DataFlow (based on Apache Beam) is exciting to me because of the unified processing model around batch and streaming. Prior to Beam,  cognitive overhead for the number of options for both batch and streaming was overwhelming. Being able to reason across a single system, even if that system uses different underlying processing technologies, makes it possible for teams to provide value faster because they don't have to ramp up on very diverse APIs and concepts. We can provide the same insights regardless of delivery mode

Proprietary


Despite what I said about not being locked into a single cloud, there are Google specific technologies that make me consider making exceptions to the rule. All of these are in the data processing/machine learning realm. Google IMO is far ahead of the other providers wrt getting intelligence from data. In this case I think the lock in is worth it due to the significant leverage gained.

The scale potential of Spanner is very exciting. The implementation is not a silver bullet - it forces you to reason about locality of data at the schema level - but in my opinion this is much better than the locality ignorant schemas of traditional RDBMS system that force people to horizontally partition and therefore silo data in response to scale.

BigTable is very appealing because of its natural fit to time series data. A lot of the data I play with is event based, and so most insights come from aggregating events . The kinds of in stream insights done in  DataFlow would be greatly expanded if it  can access state in BigTable.

The ability to make queries over BigTable with BigQuery is also really exciting. I had previously thought of BigQuery as a way to reason over object storage alone, but the ability to unify how to reason across multiple sources of data is simplifying, much in the same way that reasoning over batch vs stream processing is simplifying.

At this point it would be logical to ask if the services I'm most excited about exist on other public clouds. Lock in needs to be weighed against immediate value. Microsoft does offer Kubernetes as an option in it's Container Service, along with Mesos DC/OS and Docker Swarm. Apache Beam can be run on other IaaS and is in fact being built to use Spark as a runner.

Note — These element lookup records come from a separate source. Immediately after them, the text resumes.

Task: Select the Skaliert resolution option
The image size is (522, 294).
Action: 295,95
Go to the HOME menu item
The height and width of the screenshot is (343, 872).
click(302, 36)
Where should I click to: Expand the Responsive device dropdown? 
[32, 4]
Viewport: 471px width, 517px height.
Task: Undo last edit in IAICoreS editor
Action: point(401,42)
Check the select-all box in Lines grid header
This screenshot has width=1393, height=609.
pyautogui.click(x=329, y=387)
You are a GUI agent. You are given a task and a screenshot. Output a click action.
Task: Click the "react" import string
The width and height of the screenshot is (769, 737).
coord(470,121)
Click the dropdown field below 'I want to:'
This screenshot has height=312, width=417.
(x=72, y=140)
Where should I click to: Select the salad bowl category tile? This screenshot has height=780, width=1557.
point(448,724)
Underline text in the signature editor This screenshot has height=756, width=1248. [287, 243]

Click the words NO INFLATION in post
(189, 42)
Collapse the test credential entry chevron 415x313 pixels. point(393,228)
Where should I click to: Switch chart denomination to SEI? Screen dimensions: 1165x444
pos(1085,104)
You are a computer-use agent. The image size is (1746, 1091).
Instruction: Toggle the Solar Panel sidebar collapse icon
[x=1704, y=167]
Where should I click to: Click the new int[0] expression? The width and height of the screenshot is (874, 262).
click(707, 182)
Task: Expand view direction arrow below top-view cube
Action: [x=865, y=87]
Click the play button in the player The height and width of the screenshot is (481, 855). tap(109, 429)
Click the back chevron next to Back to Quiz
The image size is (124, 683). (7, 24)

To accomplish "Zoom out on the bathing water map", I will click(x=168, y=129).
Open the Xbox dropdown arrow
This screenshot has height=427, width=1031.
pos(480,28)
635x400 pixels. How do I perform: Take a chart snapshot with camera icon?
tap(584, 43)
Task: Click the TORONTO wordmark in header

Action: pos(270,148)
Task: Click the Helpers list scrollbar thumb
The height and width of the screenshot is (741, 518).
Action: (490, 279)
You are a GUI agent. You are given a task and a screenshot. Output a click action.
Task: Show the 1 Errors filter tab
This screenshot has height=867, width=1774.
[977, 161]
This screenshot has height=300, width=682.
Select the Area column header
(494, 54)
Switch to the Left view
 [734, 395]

Spanner, BigTable, and BigQuery are unique to Google, but the patterns (RDBMS, Columnar Storage, batch SQL across heterogenous data sources) have OSS analogues.  I don't feel as locked in as if I were building services at Amazon, using their purely proprietary services. But I am more locked in on the data processing side because Google is ahead of the scaled data processing curve when compared to the other public cloud vendors.

Future State


Beyond processing and storing data at scale, these services are the most exciting to me because they have the potential to democratize machine learning the way public cloud originally democratized self service compute, storage, and network.  One is based on open source, the other is proprietary, both are examples of how Google operates from a  future state.

Google Machine Learning Engine (Tensorflow) is intriguing. When I wrote a neural network as part of a class, I spent so much time struggling with setting it up that I lost perspective on the problem we were solving. Anything that purports to help me keep this perspective by making neural net construction (and the tuning associated with backpropagation) easier is something that gets me excited.

The Vision API - I'm assuming this is (partially) based on Tensorflow, because of the limited image recognition work I've done in the past. Just playing around with the API gives me about 20 new ideas I'd like to work into current personal projects. Now I just need a time management API...

I'm hoping to get some time to play with a lot of these in the next few weeks, and document my (mis) adventures here. It's been fun reading about the tech and doing 'hello world' applications, but I'd like to apply them to my current problem domain and see how far I get by leveraging them.